S#!t YEAH! When you review movies, you watch a lot of terrible films. But occasionally, you run across one that makes you remember why you ever wanted to spend your life in dark rooms surrounded by strangers. Run is a singular oddity that reminds you of how great cinema can be. Oh, wait. If I inflate your expectations too much, you might not enjoy it. Um… it’s alright. I mean, you know, it’s worth watching.
Chloe (Kiera Allen) is a paraplegic with multiple health issues that keep her stuck at home. Despite this, she has a fulfilling life with her hobbies and time spent with her supportive mother, Diane (Sarah Paulson). A series of accidents and coincidences fall together to make Chloe question her mother’s intentions and her safety.
“A series of accidents and coincidences fall together to make Chloe question her mother’s intentions and her safety.”
Run is that rare beast that tells you in the trailer exactly what’s going to happen and still manages to surprise and shock you. You know from before the title cards roll that this isn’t about a track star. Diane is poisoning and lying to her daughter. Making her daughter believe that she has a host of medical problems and can’t survive without her. All that is given to you before you even decide to tune in. It is a testament to writer/director Aneesh Chaganty and co-writer Sev Ohanian’s skills that they’re able to still create a sense of suspense when so much of the story is already known. I suppose it would be the cinematic equivalent of Babe Ruth calling his shot.

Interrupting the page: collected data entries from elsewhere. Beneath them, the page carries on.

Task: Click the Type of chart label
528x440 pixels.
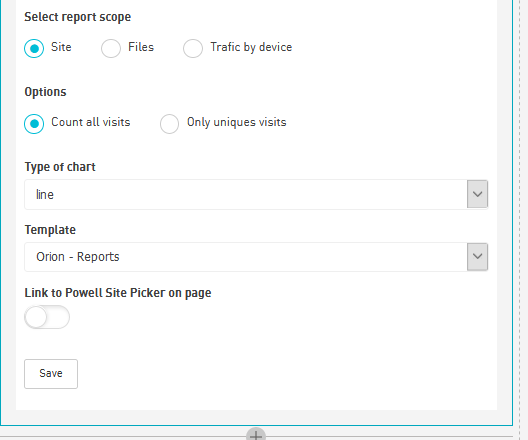Action: coord(60,167)
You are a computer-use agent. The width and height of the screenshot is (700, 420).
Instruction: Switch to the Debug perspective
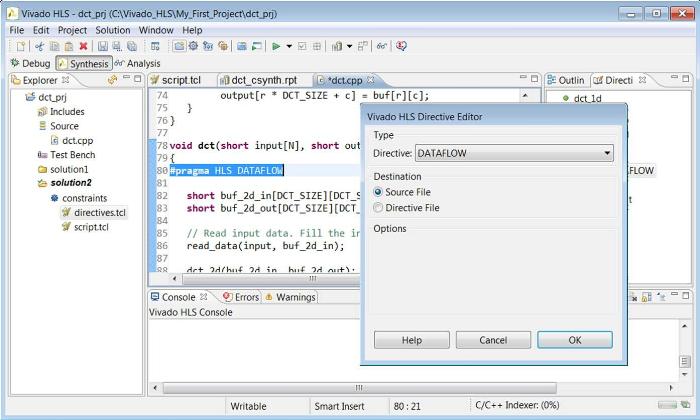(28, 63)
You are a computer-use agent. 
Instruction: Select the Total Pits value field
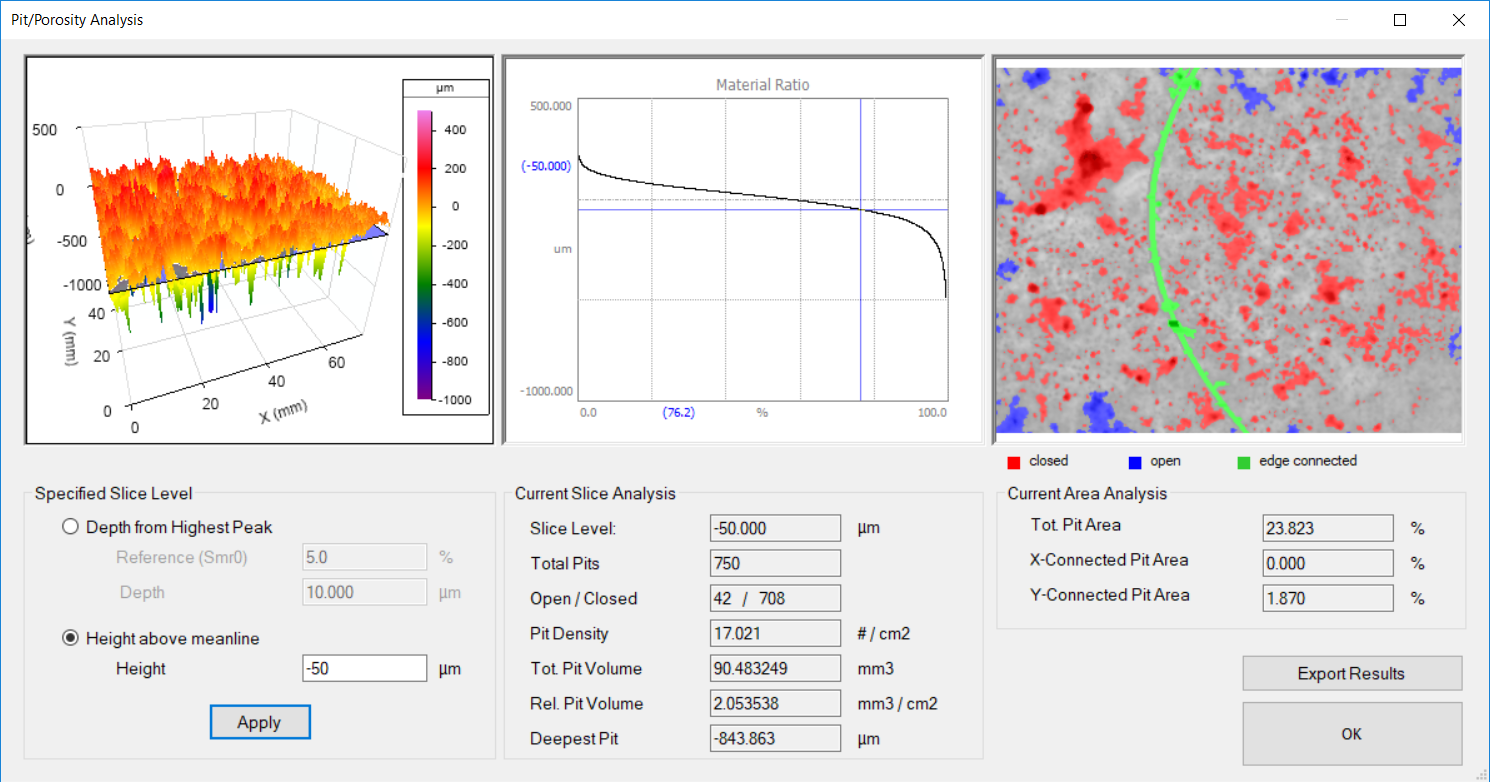click(775, 563)
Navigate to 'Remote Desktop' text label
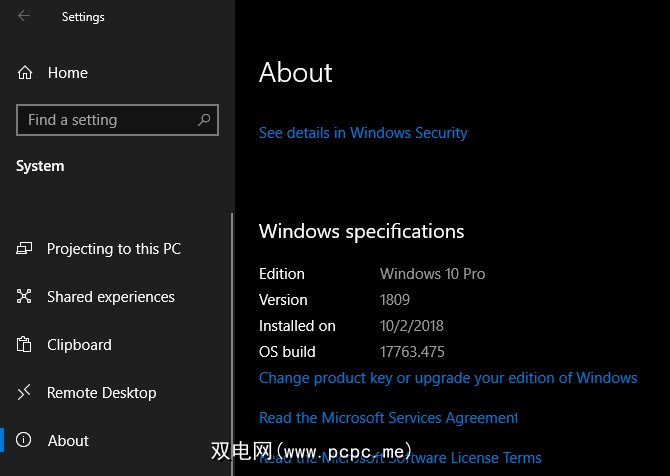The height and width of the screenshot is (476, 670). click(102, 393)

However, a big part of what makes Run work is its two leads. Sarah Paulson (the Queen of Creepy) gives a layered and horrifyingly believable performance as the mother. What could have been cackling over the top villain is grounded in reality. Everything about her performance feels absolutely real and even a little relatable. Which, of course, makes everything she does all the more terrifying.
Newcomer Kiera Allen, as Chloe, more than holds her own against Ms. Paulson’s considerable talent. Chloe’s gradual revelation about her situation’s reality is one of the great slow burns in horror movie history. But far from being a passive victim, she brings a sense of strength and self-reliance to the character. Watching the wheels spin in her head as she waits for her opportunities is one of the film’s best parts.
"…the cinematic equivalent of Babe Ruth calling his shot."